→ Document extract
====

Fourth annual Rock the Ranch Music Festival will rock Charlie B. Ranch on Sat. Aug. 31
PROVIDED In the ’70s, the Charlie B. Ranch Arena hosted ZZ Top an Fleetwood Mac After three successful years, Charlie B. Ranch Arena is hosting their fourth annual Rock the Ranch Music Festival on Sat. Aug. 31 in Seneca, S.C. Not only will the festival showcase talented, touring musicians, but it is giving back to two charities: The Cystic Fibrosis Foundation and Shriners Hospital for Children.
To rock the ranch with artists like The Steel Woods, Dillon Carmichael, Ashland Craft and more, visit rocktheranchmusicfest.com to purchase tickets. Tickets are $20 for pre-sale and $25 the day of, with kids 12 and under free. The festival opens their gates at 1 p.m. with music starting at 2 p.m.
When we asked Kyle Nicholson, a founder of Rock the Ranch Music Festival, his reasons for starting this festival, he told us about his good friend Michael Gray, who passed away suddenly in 2015.
“Michael and I played music together our whole lives,” says Nicholson, “Michael played guitar and I play bass.” Rock the Ranch is more than just a festival — it is an opportunity to honor Michael Gray and to reboot Charlie B. Ranch Arena to its former musical glory.”
Back in the ’70s, Charlie B. Ranch Arena brought great musical names to its stage, such as Fleetwood Mac, ZZ Top, James Gang, The Marshall Tucker Band, and countless others. The crew of Rock the Ranch are hoping to restore the venue to what it once was — a hub for talented artists and music lovers alike.

====

→ Source data
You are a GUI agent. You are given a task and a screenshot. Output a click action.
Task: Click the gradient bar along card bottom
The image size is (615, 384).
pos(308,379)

====

→ Task objective
Please answer these questions from the festival article above:
1. Which two charities does the festival support?
2. How much does a ticket cost on the day of the festival?
3. What instrument did Michael Gray play?

→ Exercise result
1. The Cystic Fibrosis Foundation and Shriners Hospital for Children
2. $25
3. Guitar